The TV and a cellphone are playing videos, as Trevor Franklin tries to quiet a brood of kids in the living room of the apartment he shares with his fiancée in southeast Washington, D.C.
"TJ is mine, and Malik and Morgan are my stepkids," Franklin says. A 14-year-old stepdaughter is on her way home from school, and his pregnant fiancée is on bed rest with a fifth child.
The Census Bureau says about 41 percent of children are born to mothers who aren't married, about five times the rate in the 1940s. But they aren't all single parents. A growing percentage of babies born out of wedlock have parents who live together.
In other words, more families, including Franklin's, don't fit the traditional structure of family, of two married parents and biological children. Yet the tax system still uses that structure as its baseline, making it harder for an increasing number of families to know how to properly file their taxes.
"Every year up until now, we've been fine doing our taxes," says Franklin, who works in a warehouse. But this year, the IRS rejected both his and his fiancée's returns. He says it could be because they aren't married, don't share a last name, or because the kids have different fathers.
"It is hard for a blended family when you're not married as of yet, to try to claim taxes and get the money for supporting your kids over the year," he says. After receiving notice they would be audited, he's spent 10 to 12 hours at tax clinics trying to refile.

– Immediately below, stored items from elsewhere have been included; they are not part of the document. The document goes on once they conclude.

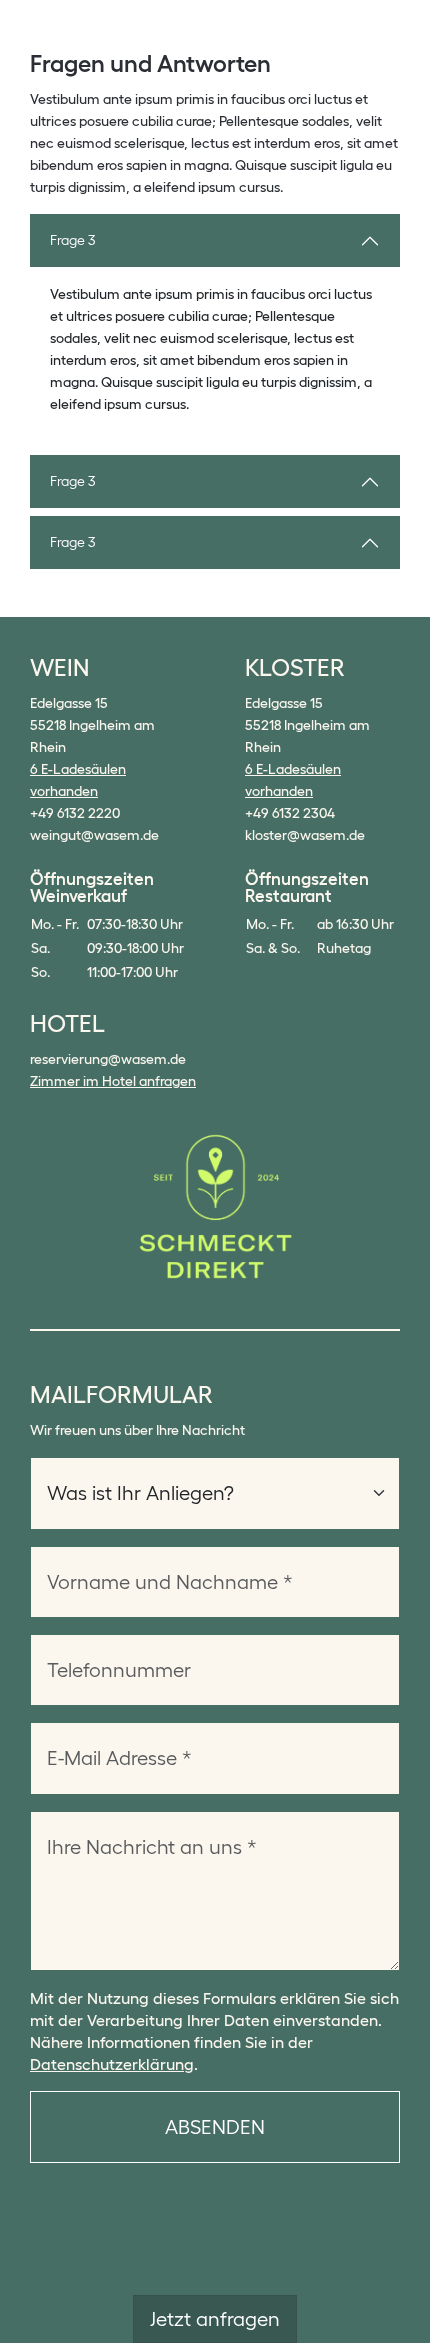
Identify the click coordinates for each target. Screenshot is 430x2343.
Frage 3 (73, 240)
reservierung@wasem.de (108, 1059)
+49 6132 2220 (75, 813)
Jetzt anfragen (215, 2319)
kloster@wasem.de (305, 835)
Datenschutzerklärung (112, 2064)
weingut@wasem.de (94, 835)
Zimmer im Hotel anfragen (113, 1081)
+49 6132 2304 (290, 813)
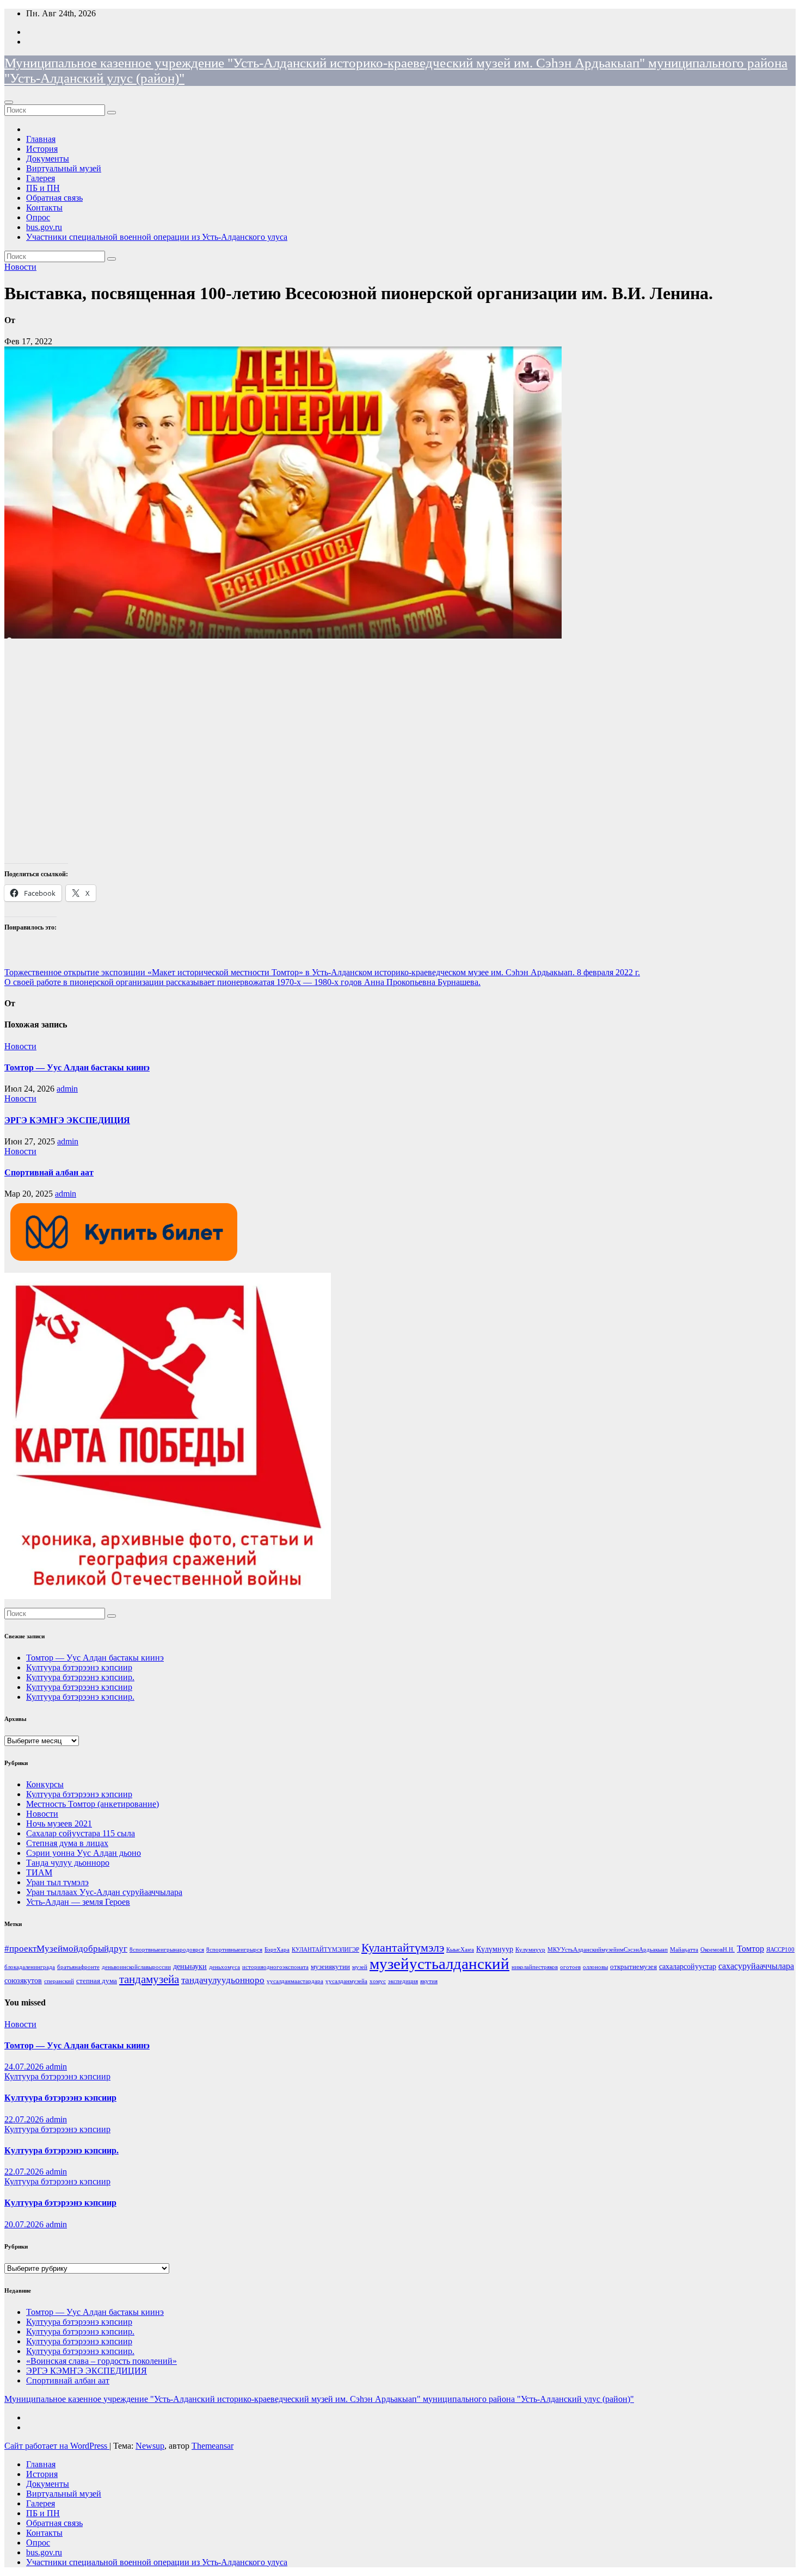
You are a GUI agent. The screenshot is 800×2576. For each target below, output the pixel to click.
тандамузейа (149, 1979)
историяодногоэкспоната (275, 1967)
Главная (41, 139)
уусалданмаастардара (295, 1981)
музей (359, 1967)
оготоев (570, 1967)
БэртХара (277, 1950)
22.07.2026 (25, 2119)
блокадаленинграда (29, 1967)
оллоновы (595, 1967)
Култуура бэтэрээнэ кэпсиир (79, 1667)
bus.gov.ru (44, 227)
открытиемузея (633, 1967)
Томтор (750, 1948)
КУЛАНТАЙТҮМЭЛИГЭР (325, 1950)
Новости (20, 266)
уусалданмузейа (346, 1981)
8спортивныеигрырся (234, 1950)
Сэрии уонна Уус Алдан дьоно (83, 1852)
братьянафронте (78, 1967)
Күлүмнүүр (530, 1950)
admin (67, 1088)
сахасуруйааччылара (756, 1966)
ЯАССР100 (780, 1950)
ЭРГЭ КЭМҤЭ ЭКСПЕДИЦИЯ (67, 1120)
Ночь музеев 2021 (59, 1823)
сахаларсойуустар (687, 1966)
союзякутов (23, 1980)
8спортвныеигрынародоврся (167, 1950)
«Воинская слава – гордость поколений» (101, 2361)
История (42, 148)
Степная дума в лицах (67, 1843)
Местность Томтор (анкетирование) (92, 1804)
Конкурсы (45, 1784)
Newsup (150, 2445)
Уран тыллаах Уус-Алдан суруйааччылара (104, 1892)
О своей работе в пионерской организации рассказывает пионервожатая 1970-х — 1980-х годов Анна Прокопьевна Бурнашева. (242, 982)
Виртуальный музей (63, 168)
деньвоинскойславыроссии (136, 1967)
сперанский (59, 1981)
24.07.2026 (25, 2066)
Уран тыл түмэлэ (57, 1882)
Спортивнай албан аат (49, 1172)
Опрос (38, 217)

This time, they will divvy up the children; he will file for their child together, and she will claim hers from a previous relationship instead of him claiming all of them as he had in the past. And, Franklin says, this year they plan to get married, in part to make filing easier.
Franklin's troubles are fairly typical, says Elaine Maag, a researcher at the Tax Policy Center at the Urban Institute. "Taxes for families can be complicated because their lives are complicated as well," she says.

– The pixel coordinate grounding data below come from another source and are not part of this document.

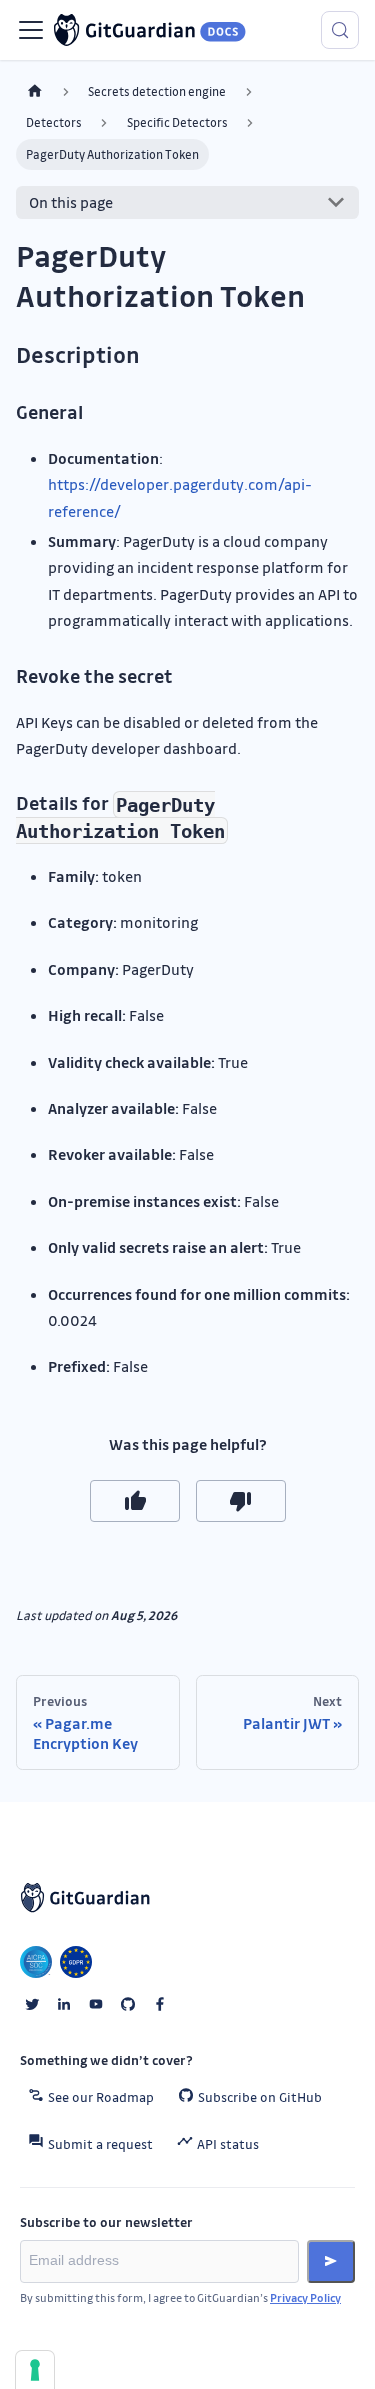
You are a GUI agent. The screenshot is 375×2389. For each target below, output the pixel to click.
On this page (71, 202)
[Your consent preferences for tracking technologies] (35, 2370)
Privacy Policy (305, 2297)
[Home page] (35, 91)
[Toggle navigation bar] (31, 30)
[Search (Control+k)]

It's been a real challenge for Congress, for the IRS and for the taxpayers who claim these benefits to sort through the rules for claiming tax benefits for children.
But getting returns right is significant, she says, especially for lower-income families.

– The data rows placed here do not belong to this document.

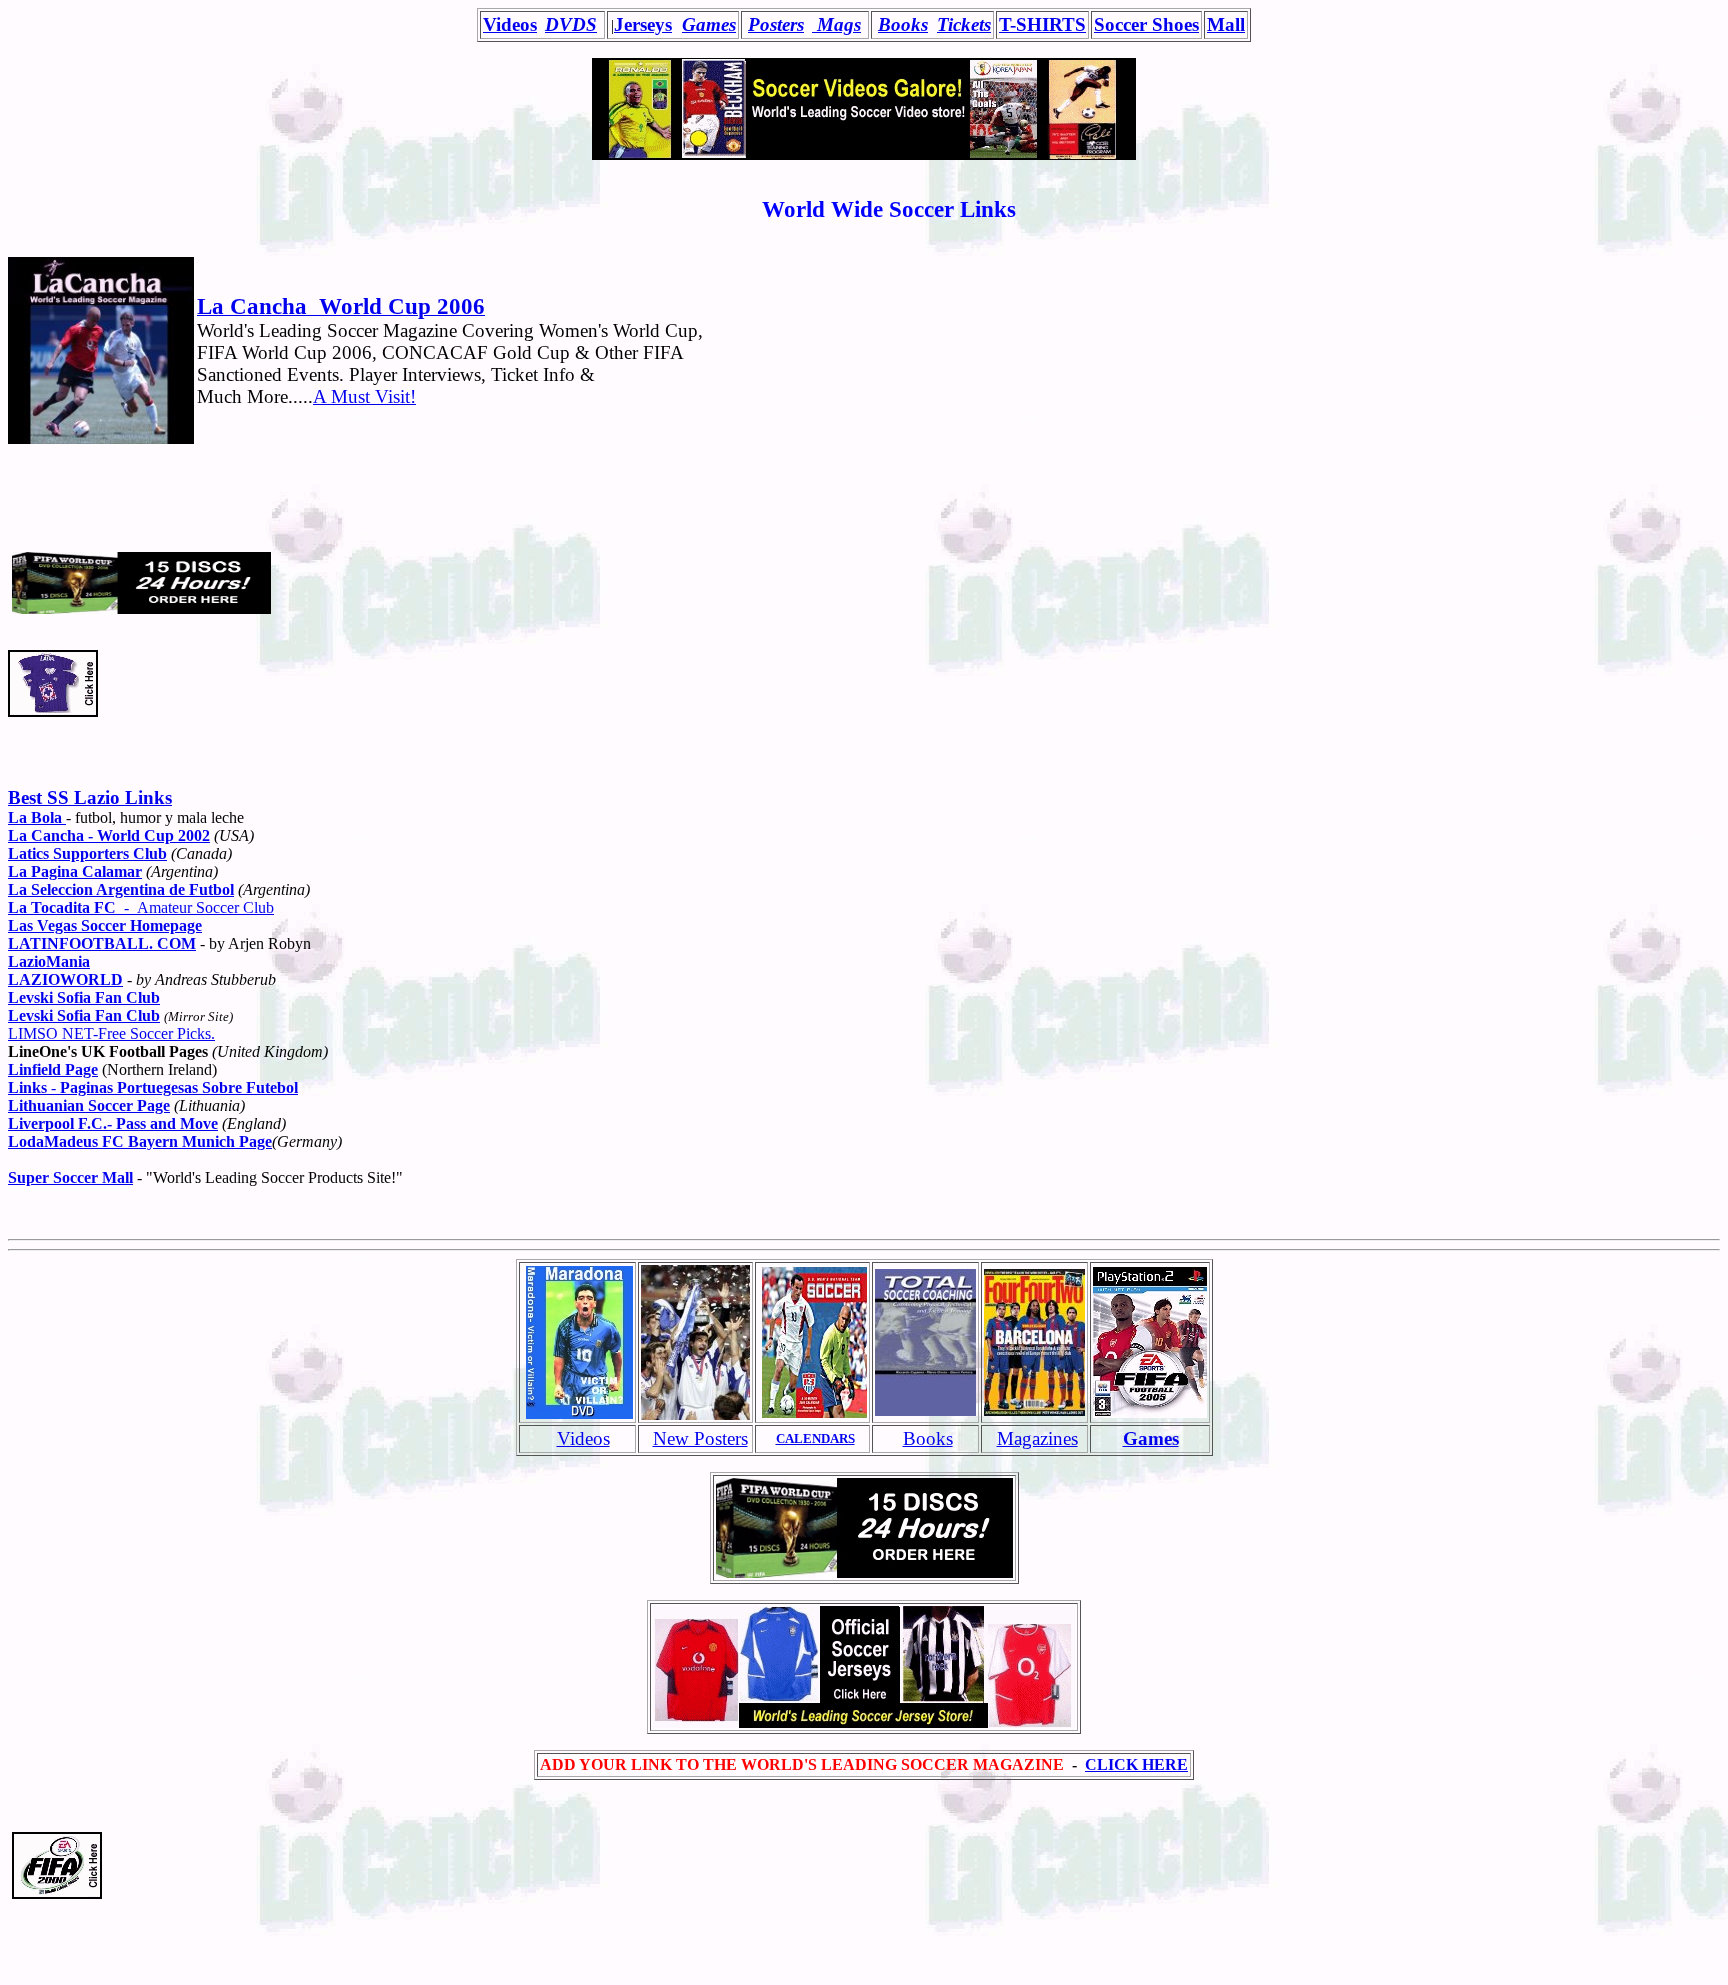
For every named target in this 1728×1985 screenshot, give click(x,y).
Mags (836, 24)
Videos (583, 1438)
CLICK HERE (1136, 1764)
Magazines (1037, 1438)
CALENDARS (815, 1438)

"It used to be that the majority of assistance for families was delivered through the traditional safety net, through welfare, through food stamps," Maag says. "That's changed. Now, a substantial share of assistance is delivered through the tax code."
Tax benefits for people with children take a number of forms: Through a simple exemption, a $1,000 child credit or, for unmarried parents, filing as a head of household. In addition, there's the earned income tax credit, which also increases with the number of dependents.
Part of the confusion stems from the fact that each tax benefit can have different rules and qualifications, says Alan Viard, a resident scholar who studies the tax system at the American Enterprise Institute. Plus, some of the tax code's benefits are tied to who financially supports the children. Some are linked to where the children live most of the time.
"It's been a real challenge for Congress, for the IRS and for the taxpayers who claim these benefits to sort through the rules for claiming tax benefits for children," Viard says.
And because the error rates are high on the earned income tax credit, audit rates are also higher.
"Those improper payments may not be any type of deliberate wrongdoing but simply reflect taxpayers struggling to deal with a complicated sense of rules," he says.
There isn't an easy solution to the problem, he says. And with demographics continuing to shift away from traditional families, the complexity is only likely to grow.